The new HBR has a list of “breakthrough ideas for 2007.”
Two caught my eye.
First, Yoshito Horii of Japanese VC firm Globis, believes that, “A newly entrepreneurial Japan, something that once would have seemed oxymoronic, may ultimately overshadow the much touted start-up cultures in China and India.” I think that’s a wonderful goal but I’d like to see more examples (Mixi and Rakuten are trotted out too often) of new successful entrepreneurship in Japan. Hori talks about how the IPO market is favorable in Japan:
An entrepreneurial Japan has been further nurtured by, and reflected in, a favorable IPO environment. From 2001 to 2005, 747 Japanese companies—compared with 617 in the United States—went public. Of those that went public in 2005, 96%—up from 94% in 2004—opened their first day of trading above their offering price.
That may be true, but more than just getting out the door above the offer price- what percentage of Japanese IPOs from 2001 to 2005 are still above their offer price? How many of those businesses made money for retail investors? The whole picture is not nearly so rosy I will wager.
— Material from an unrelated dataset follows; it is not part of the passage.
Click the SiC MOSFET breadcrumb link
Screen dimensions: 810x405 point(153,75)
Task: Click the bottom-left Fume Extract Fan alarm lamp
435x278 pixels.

That said, the numbers he gives around Internet user fees are just staggeringly impressive- the internet costs 2 orders of magnitude less in Japan than in other high-Internet use areas. That’s WONDERFUL (and if I was an entrepreneur, I’d be banking part of my strategy on that number.)
[Japan’s] average Internet user fees are far lower than those in other developed countries—just six cents per 100 Kbps, compared with 24 cents in South Korea, $1.77 in the United States, $1.89 in China, and $2.77 in Germany. Japan also enjoys the world’s highest penetration rate for the mobile Internet, with 90 million mobile phone users [vs. 80 million PC Internet users] , many of whom have 3G handsets.
Second, Clay Shirky of NYU talks about the importance of failure and how open source software allows for many failures and thus results in better software because the cost of failure for free software is only time.
Open systems are a profound threat not only because they outsucceed commercial firms but also because they outfail them. They grow not in spite of failure but because of it. (Gen’s emphasis.)
In traditional business, trying anything is expensive, even if only in staff time spent discussing the idea; so some advance attempt to distinguish the successes from the failures is required. Even at firms committed to experimentation, considerable effort has to go into reducing the likelihood of failure. And because green-lighting ideas that turn out to be failures will be noticed more than killing radical but promising ones, many people err on the side of caution.
In open systems, by contrast, the cost of failure is reduced, partly because less coordination is required among the various players and partly because each player is willing to accept some of the risks of failure directly. This means that worrying about whether a new idea will succeed is unnecessary; you simply try it out. The institutional barrier between thought and action—the need to convince someone that your idea is worth giving a whirl—doesn’t exist. The low cost of trying means that participants can fail like crazy as they continue to build on their successes.